I've tried to get his girlfriend on side but found out she smokes 'socially' too! Anyway the latest is they're both trying to cut down and I keep nagging to responses of 'Yes, mother' with deep sigh

I think he'll stop when he wants to - what can you do?

Frizbe Thu 14-Apr-05 23:04:38

I go with Misdee and Jools Too on this one, tell him you know, and not in the house, but in the garden is ok (as per before if ok with you) if they're gona smoke they will until they wanna stop, I should know, I smoked from 13-28 (not proud of it, but mostly social situations) I have friends who are in their 30's whose parents still don't know they smoke.....scarey eh! all I can say is at least I had a good enough relationship with my parents to talk about it and eventually resolve it, whilst in the meantime they put up with my bad habit whilst nagging me, but it worked in the end! and I guess that's all you can do, let them know you love them, but they're stupid all the same...

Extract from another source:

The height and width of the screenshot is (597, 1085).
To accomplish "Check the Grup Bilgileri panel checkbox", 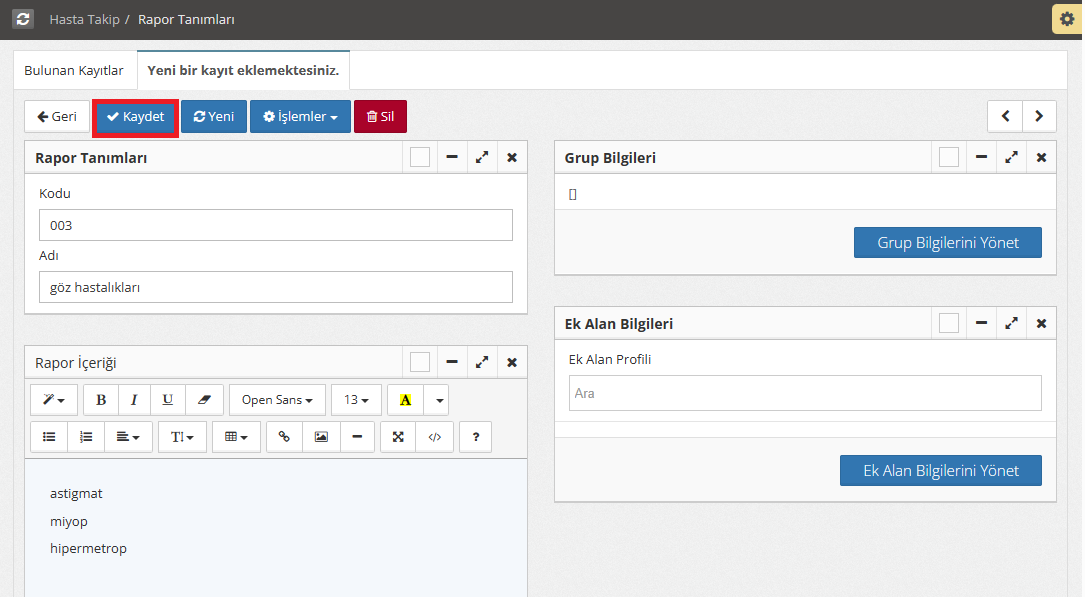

JanH Thu 14-Apr-05 23:10:24

jollymum, sorry but he knows all the stuff about lungs and smelling awful already. You can't stop him smoking but can ban it in the house, but please don't even think about grounding him because of it.

My DDs, esp DD2, smoked for a few years either side of 18; DD1 (23) managed to keep it secret from me until very recently but she is only an occasional smoker, DD2 (20) smoked regularly but never in the house and has managed to give up with a horrible bout of flu, she and we are thrilled.

Personally I would (and did) concentrate on the finances. It is bloody expensive!

jollymum Fri 15-Apr-05 06:52:21

Bump-hopefully?!

suedonim Fri 15-Apr-05 16:57:51

I asked dd about this today. She also reckons there's nothing you can do. But she says the expense of it is offputting and almost all her friends who smoked at 15/16 have stopped now they are 18-ish. Hth!